Even as Starwood abandoned its plans to develop the United Hospital site, the SPCA continued its organizing efforts, finding common cause between progressive members of the Port Chester community and the coalition of building trade representatives.
The Stay & Thrive Campaign, articulated by Ben Bennett of Locker Associates, was an effort by the SPCA to state the SPCA’s position with respect to local development. It argued that people who worked in Port Chester should be able to afford to live in the Village and, rather than encouraging the construction of more luxury apartment buildings, the Village should strive to build more affordable housing. It also proposed that local laws should be enacted to help small businesses negotiate long-term leases at fair and reasonable rents so that businesses which had helped attract visitors to the downtown would be rewarded with an ability to profit and thrive as the Village rebounded and prospered after the lean years when the downtown was unsafe after dark.
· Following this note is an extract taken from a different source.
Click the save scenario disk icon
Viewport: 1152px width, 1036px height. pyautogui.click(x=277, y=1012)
The Stay & Thrive Campaign armed the Alliance’s affordable housing advocacy with the innovative concepts of municipal land banks and community land trusts. Land banks are government bodies that are empowered to convert vacant, abandoned, and tax-delinquent properties to productive use, taking advantage of state legislation that allows them to do this more efficiently and effectively than other public entities. Community land trusts (CLTs) are nonprofit corporations that steward and develop land on behalf of a community. CLTs remove land from the speculative market and give over control of the land to a community-controlled nonprofit corporation. Typically, a CLT acquires the land in perpetuity and leases property to individual homeowners on a long-term, renewable basis.
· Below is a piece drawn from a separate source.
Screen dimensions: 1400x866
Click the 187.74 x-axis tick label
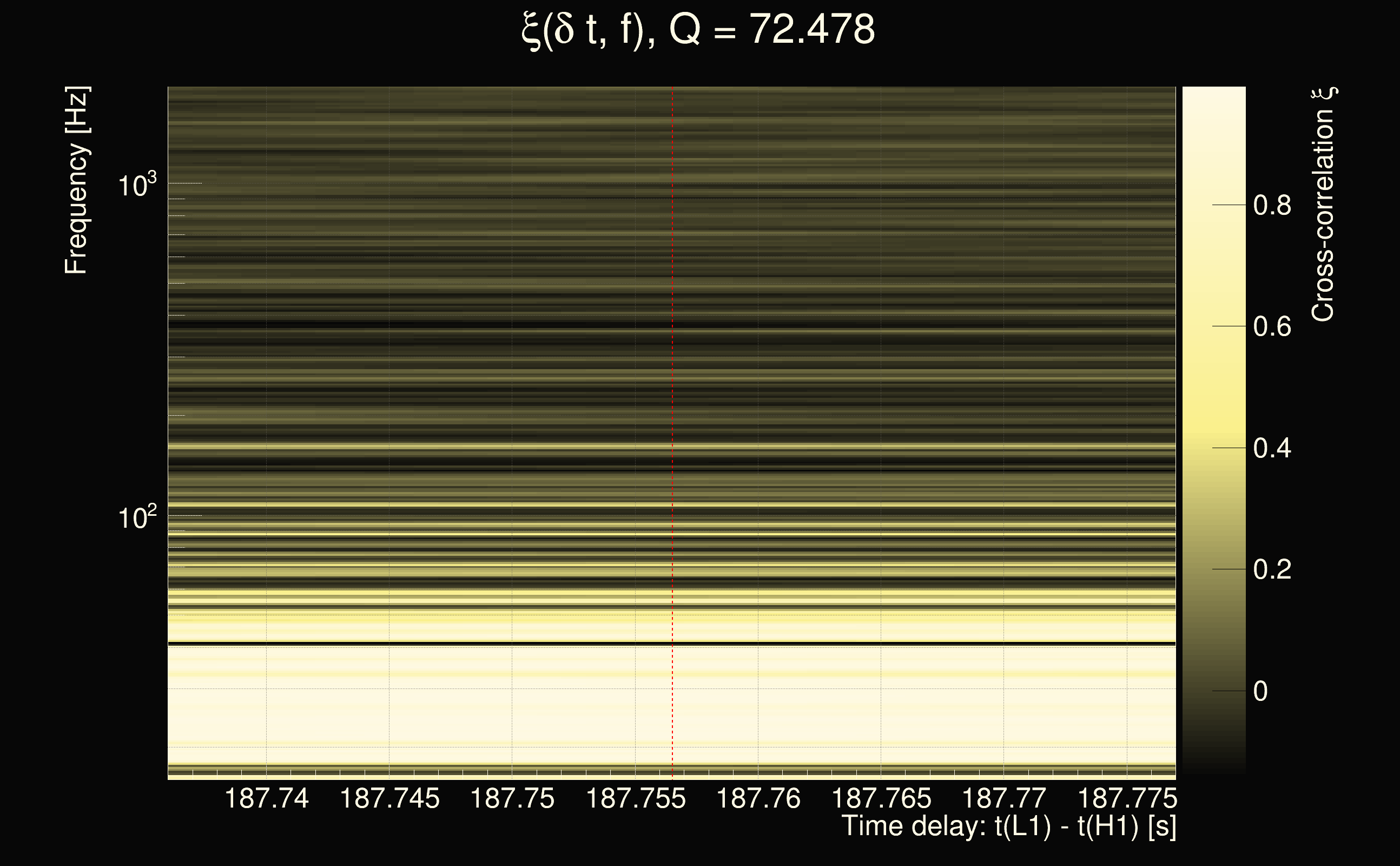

The S&T Campaign also promoted: commercial lease renewal reform (to protect small business owners from rapacious landlords); apprenticeships (to provide a pipeline for local residents into productive, well-paid careers in the building trades); and impact fees (to mitigate over-crowding in the public schools when families move into the Village to occupy newly built housing units). Fair-share mitigation fees were indeed written into the new Form-Based Zoning Code, which was passed and enacted in May 2020. [As an example: upon filing for a building permit, developers must make a one-time payment to the Village of $27,000 per projected school-aged child that will reside in the building.]